§ **WRITTEN TASK 1**:
According to the album description, which record label released Oofotr II in Norway?
§ **WRITTEN TASK 2**:
Extract word for word the passage of the album description between "Oofotr II (released" and "Nordic Traditional style.", inclusive.

Oofotr II (released 2001 in Norway by Grappa Music, Heilo catalog - HCD 7169) is a Norwegian studioalbum by the band Oofotr performing traditional music from Ofoten like World Ambient in a Nordic Traditional style.

Review 
Oofotr II is the second album from this acclaimed Norwegian jazz trio. The project of presenting electronic versions of traditional music from Ofoten in Nordland, is resilient and deserve attention. Keyboardist Jørn Øien and Arve Furset, drummer Ernst Wiggo Sandbakk and vocalist Kjersti Stubø creates intense soundscapes, heavily melody-based, but with a wide enough range of rhythms, harmonies, beats and timbres that they are far more interesting music to listen to, than a lot of other computer based music. The term ambient world is printed on the cover, and it may so be, but the album consists of a series of fine tunes anyway.

Reception 
The review by the Norwegian newspaper Dagbladet awarded the album dice 4.

§ **GIVEN ENTRIES**:
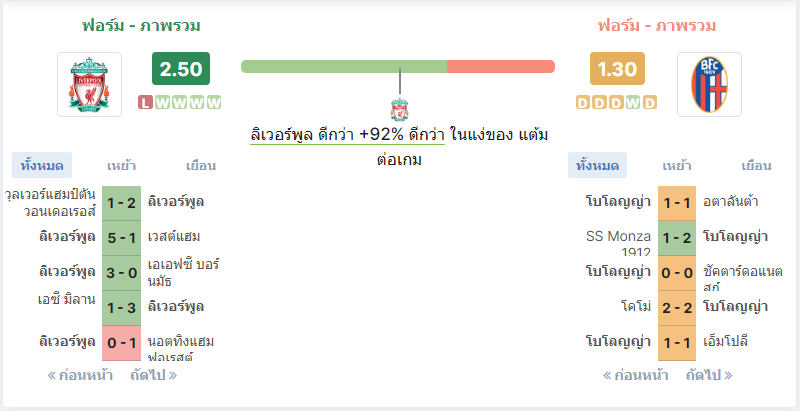The width and height of the screenshot is (800, 411).
Task: Select Bologna's เหย้า tab
Action: point(677,165)
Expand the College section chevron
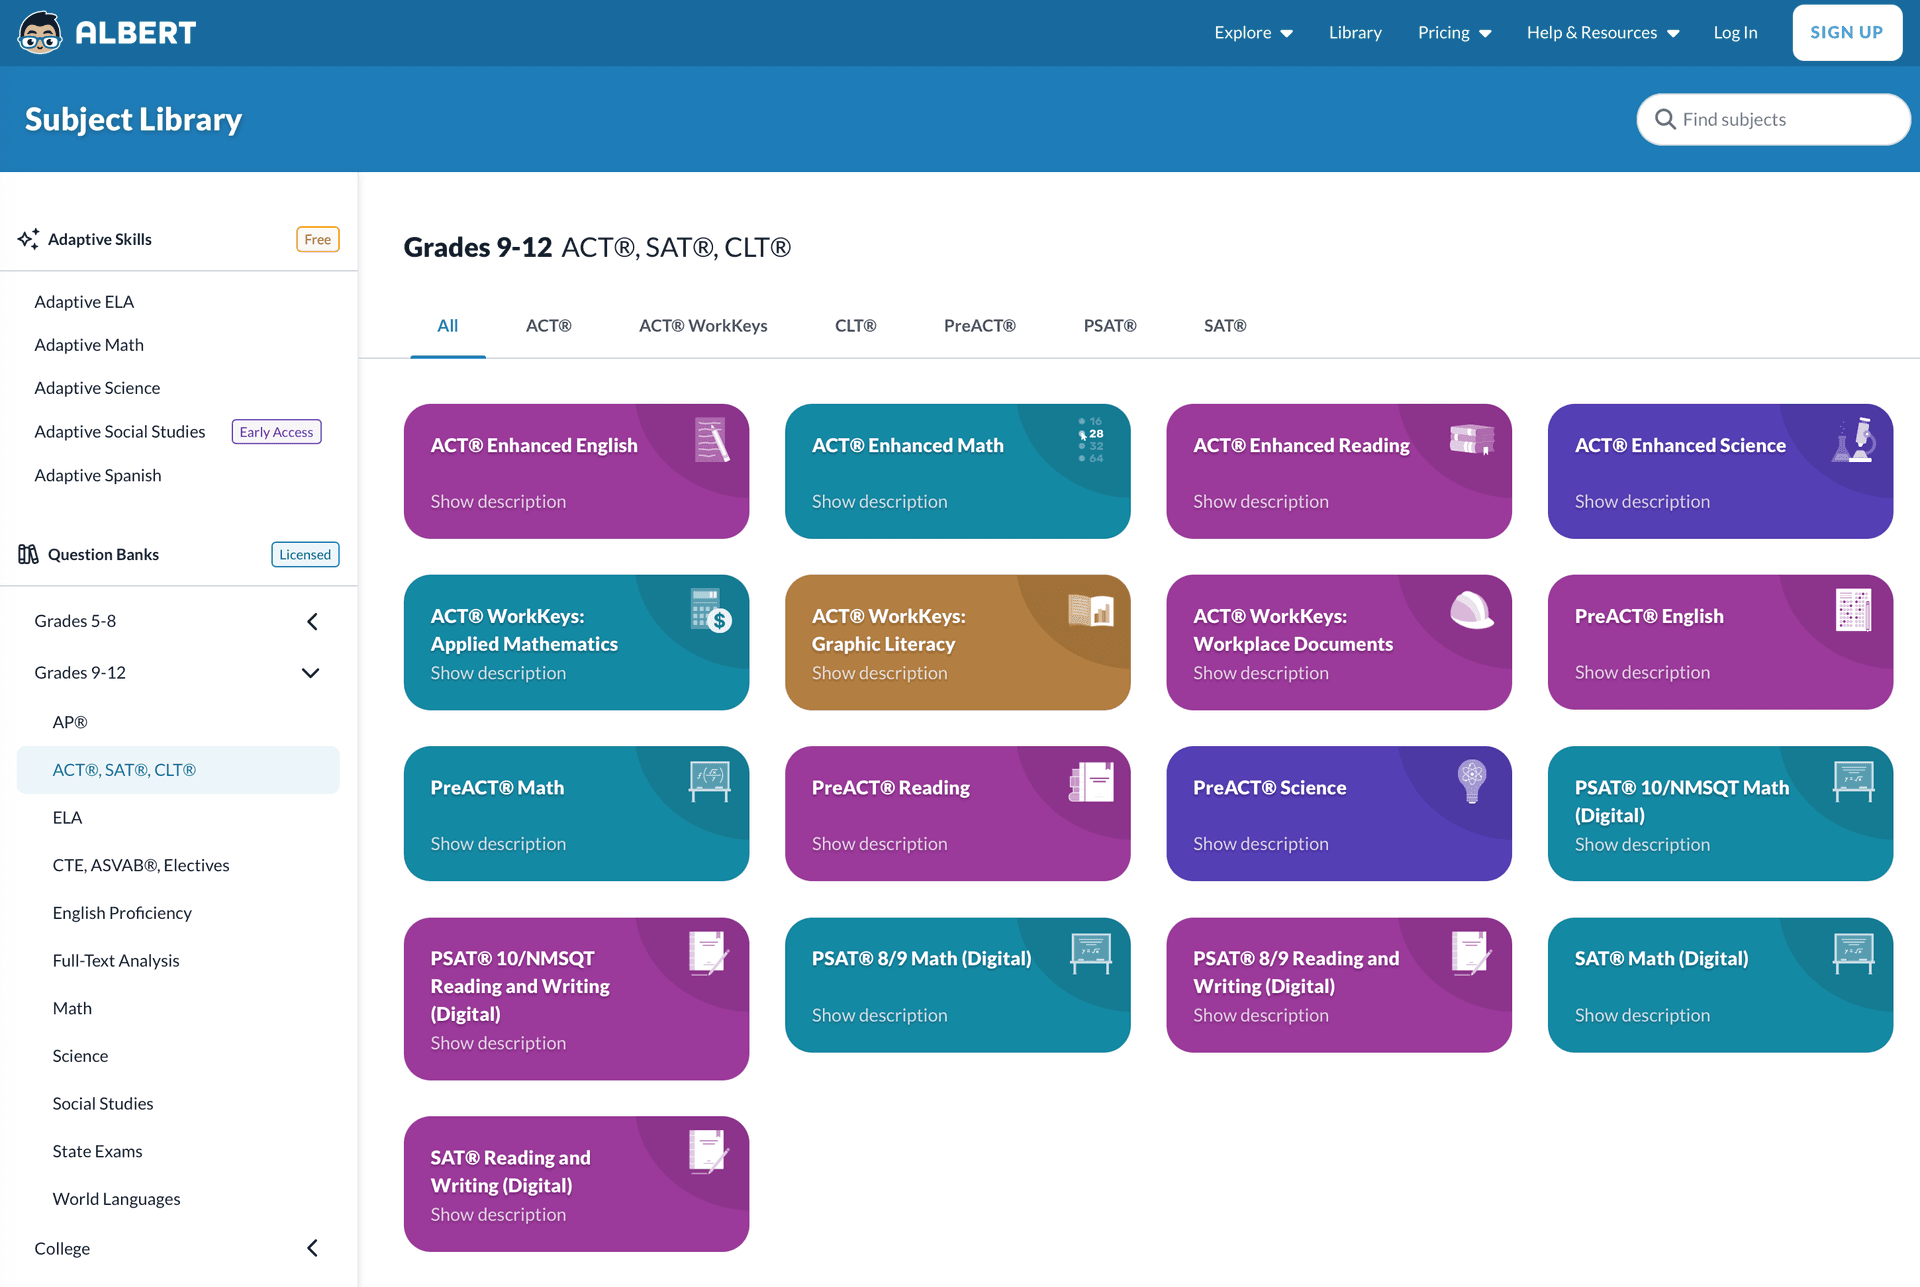 point(312,1248)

§ **WRITTEN ANSWER 1**:
Grappa Music.

§ **WRITTEN ANSWER 2**:
Oofotr II (released 2001 in Norway by Grappa Music, Heilo catalog - HCD 7169) is a Norwegian studioalbum by the band Oofotr performing traditional music from Ofoten like World Ambient in a Nordic Traditional style.